Album: Blood Rushing

Label: Fire

Review date: Jan. 14, 2013

With a title like Blood Rushing, one could be forgiven for expecting this latest album from acclaimed Colorado-born singer Josephine Foster to be a dark, mystical affair in the vein of A Wolf In Sheep’s Clothing, but the truth is quite the opposite. I don’t know if Foster is more relaxed, settled or satisfied than before, but Blood Rushing is a bright, cheerful and laid-back affair, and, to be honest, I can’t be sure if that’s a good thing or not.

More than anything, my surprise here is picture proof that expectations can be the mother of all idiocies, but in my defense, these were expectations borne from particular circumstances, as I first heard Foster trilling in German over the PA before a modern classical concert in an underground Berlin music venue.
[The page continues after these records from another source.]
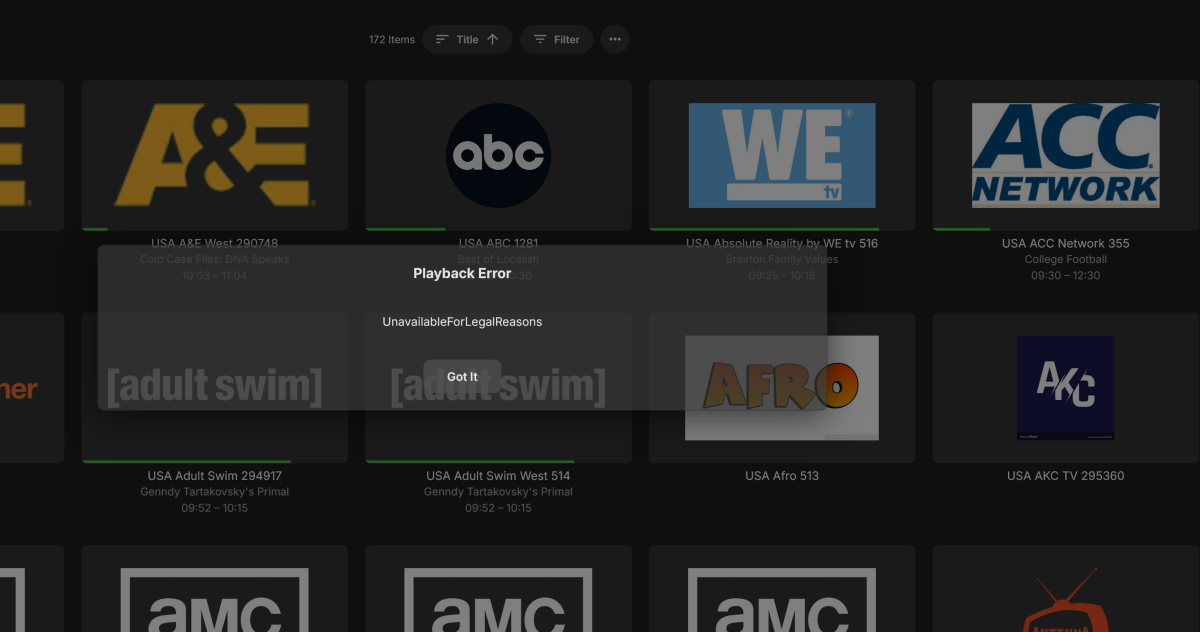Open the Title sort dropdown
Viewport: 1200px width, 632px height.
pyautogui.click(x=467, y=39)
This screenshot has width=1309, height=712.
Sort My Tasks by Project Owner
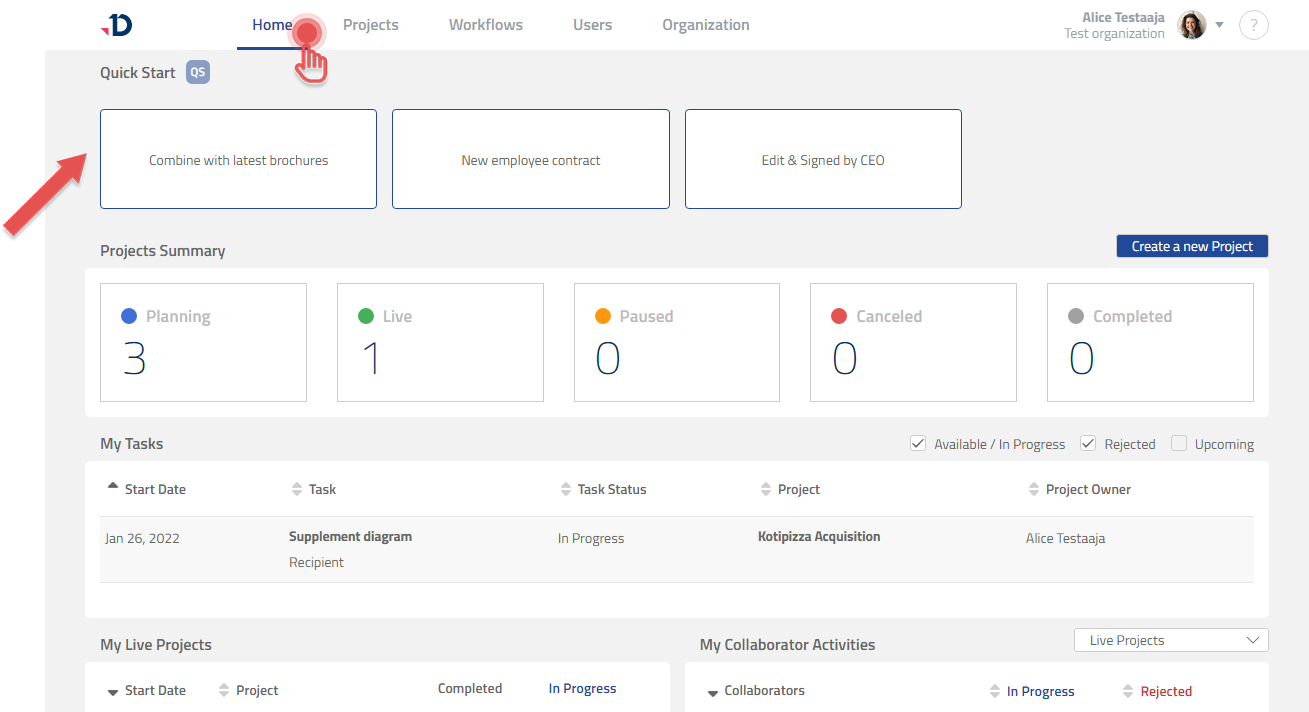pos(1034,489)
As such, with her distinctive, vibrato-driven voice, she is probably destined to be forever linked in my mind to a sort of parallel version of Germany where the Weimar republic never ended and liedsänger (German singers of traditional poems set to music) never went out of fashion but simply incorporated electric guitars to bolster their sound. It’s therefore no surprise that Blood Rushing should come as a surprise, but it’s certainly not a disappointment. In fact, it’s best viewed as a pretty enigma by an artist who has made the unusual and elusive her calling card.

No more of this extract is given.